C’est le début d’une sorte d’histoire de Sherlock Holmes : nous partons à la recherche du champignon dominant et étendons notre étude à d’autres populations de souris. Et quel meilleur endroit que New York pour trouver des souris sauvages ! »
Dr Iliyan Iliev, professeur agrégé d'immunologie en médecine, Weill Cornell Medicine
L'équipe a recherché des preuves de la présence du champignon dans des échantillons fécaux et d'autres matériaux fournis par des sociétés de lutte antiparasitaire à New York et à Los Angeles, et a acquis des échantillons auprès de plusieurs instituts de recherche qui utilisent ou vendent des souris de laboratoire. En fin de compte, ils ont déterminé que K. pintolopesii est très courante chez les souris sauvages, mais aussi souvent présente dans les colonies de souris de laboratoire sans que les chercheurs soient au courant de sa présence.

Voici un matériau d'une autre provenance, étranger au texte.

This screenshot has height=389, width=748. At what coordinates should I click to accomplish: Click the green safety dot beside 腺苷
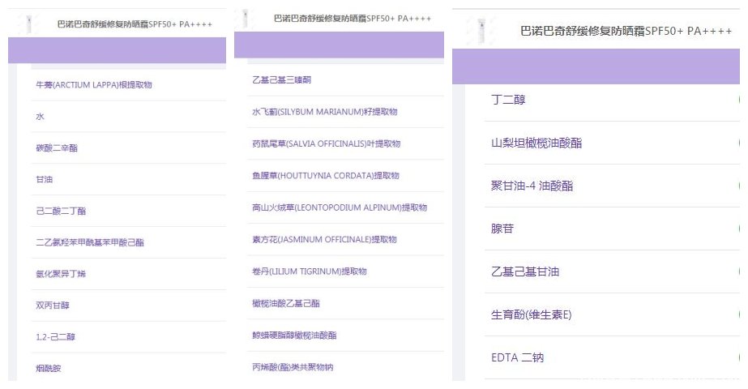click(x=742, y=229)
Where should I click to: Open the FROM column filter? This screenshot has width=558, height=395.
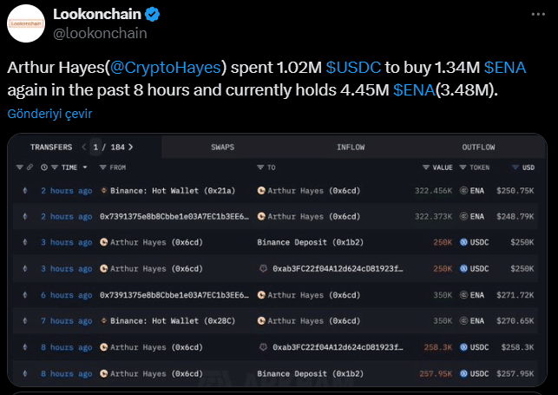(x=104, y=168)
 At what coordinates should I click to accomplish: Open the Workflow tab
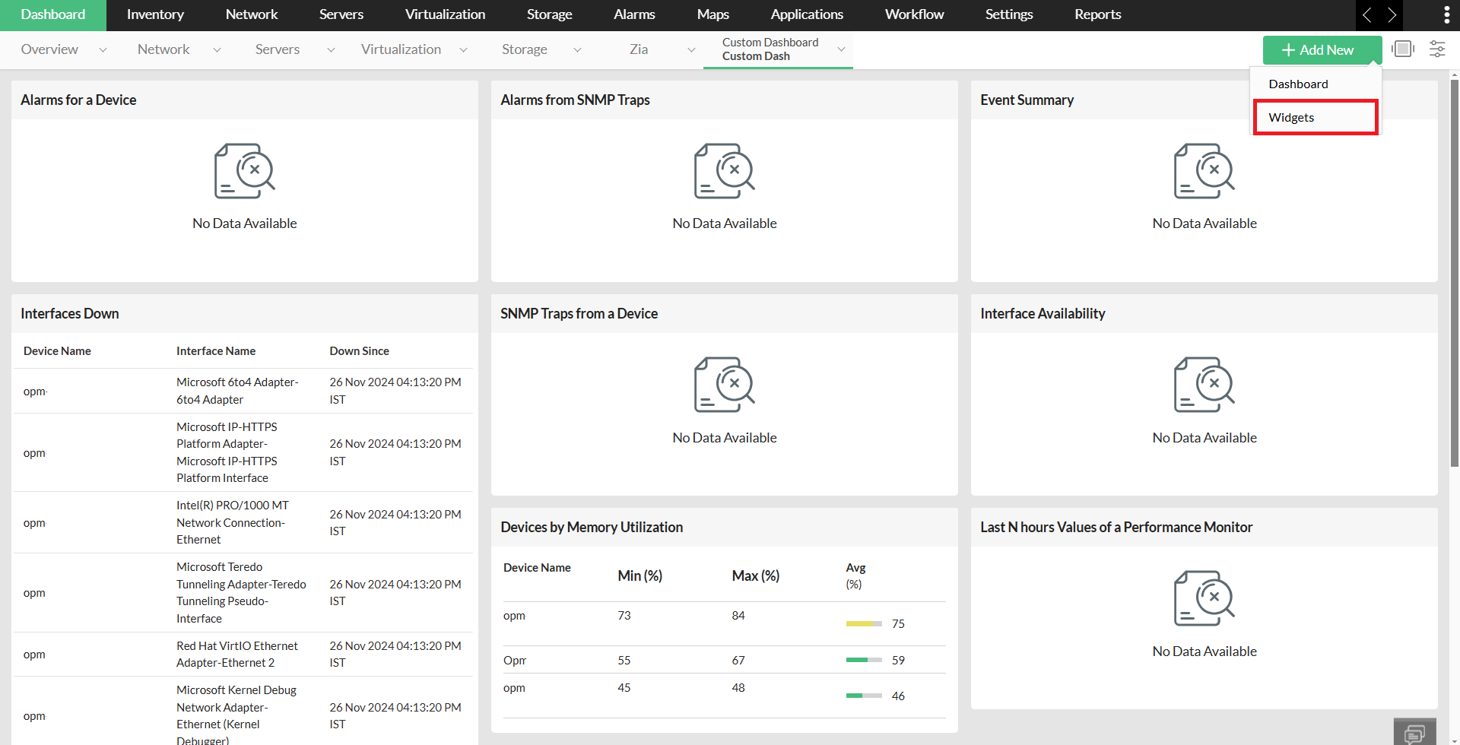[x=914, y=15]
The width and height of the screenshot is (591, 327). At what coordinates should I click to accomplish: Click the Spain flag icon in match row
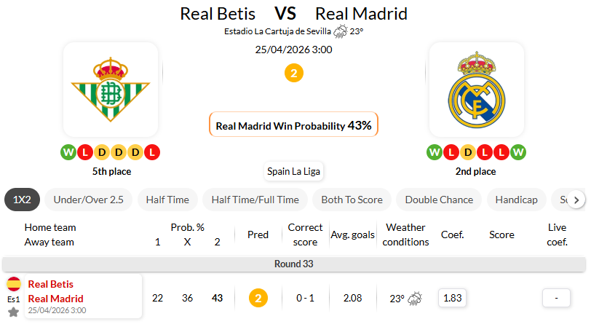point(14,284)
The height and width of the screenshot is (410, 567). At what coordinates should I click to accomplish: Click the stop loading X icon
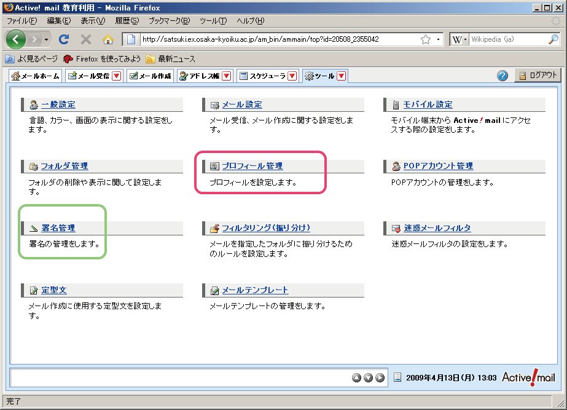click(x=86, y=39)
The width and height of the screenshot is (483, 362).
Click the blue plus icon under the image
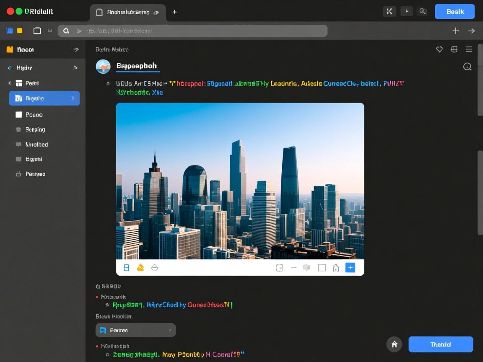pos(350,268)
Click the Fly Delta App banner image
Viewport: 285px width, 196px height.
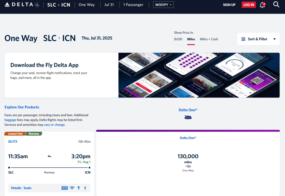point(199,75)
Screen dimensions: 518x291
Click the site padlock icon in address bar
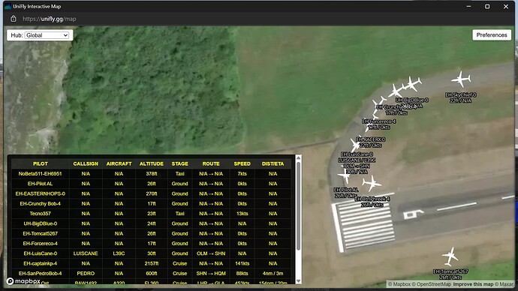[14, 19]
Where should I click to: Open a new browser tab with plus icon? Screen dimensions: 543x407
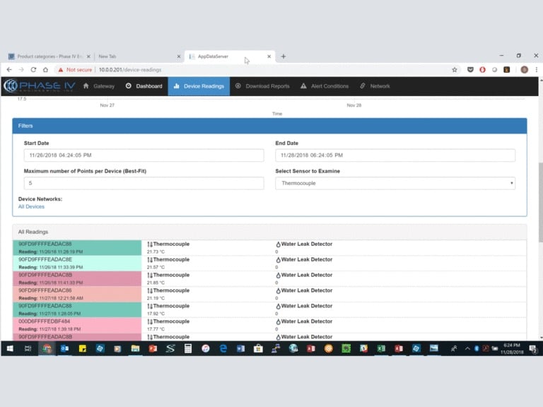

« La présence ou l'absence de ce champignon devrait être prise en compte dans de nombreux types d'études sur la souris », a déclaré le co-premier auteur, le Dr Yun Liao, chercheur postdoctoral au laboratoire Iliev.
« K. pintolopesii peut complètement changer les résultats expérimentaux », a déclaré le co-premier auteur, le Dr Iris Gao, qui était étudiante diplômée au laboratoire Iliev pendant l'étude.
Les chercheurs ont découvert que K. pintolopesii peut rapidement coloniser le tractus gastro-intestinal des souris de laboratoire, est transmis de manière fiable aux nouveau-nés de souris et échappe d'une manière ou d'une autre à l'immunité antifongique de son hôte, même s'il supprime partiellement la croissance d'autres espèces fongiques, ce qui laisse entendre que ce champignon est adapté au cours de l'évolution pour vivre chez la souris. et c'est un véritable commensal.
Cependant, lors de fluctuations du mucus gastro-intestinal causées par des changements alimentaires ou des antibiotiques, par exemple, le champignon devient visible pour le système immunitaire en activant la production d'une cytokine appelée IL-33. Cette cytokine, à son tour, déclenche ce que l’on appelle une réponse immunitaire de « type 2 ». Le champignon profite symbiotiquement à ses hôtes en supprimant d’autres champignons et en les protégeant contre les vers grâce à cette réponse immunitaire améliorée de type 2, mais d’un autre côté, il exacerbe les allergies alimentaires, a découvert l’équipe.
« Si vous utilisez des souris pour rechercher des allergies, des infections parasitaires, le développement d'un cancer ou tout autre domaine dans lequel les réponses immunitaires de type 2 ou de type 17 sont pertinentes, alors ce champignon peut être un facteur important que vous ne devriez pas omettre », a déclaré le Dr. dit Iliev.
Même si l'étude suggère que K. pintolopesii est un bon modèle de commensalisme fongique, il soulève également des questions importantes : ce champignon est-il un composant normal du microbiote murin qui devrait toujours être présent chez les souris de laboratoire, notamment pour les études touchant à l'immunologie ? Existe-t-il un commensal fongique qui joue un rôle similaire dans la promotion de l’immunité de type 2 chez l’homme ?
Le Dr Iliev et son laboratoire cherchent désormais des réponses à ces questions dans des échantillons collectés à travers le continent dans le cadre d'une collaboration de recherche formée entre des laboratoires de plusieurs institutions, dont le Broad Institute, les National Institutes of Health et la Pennsylvania State University.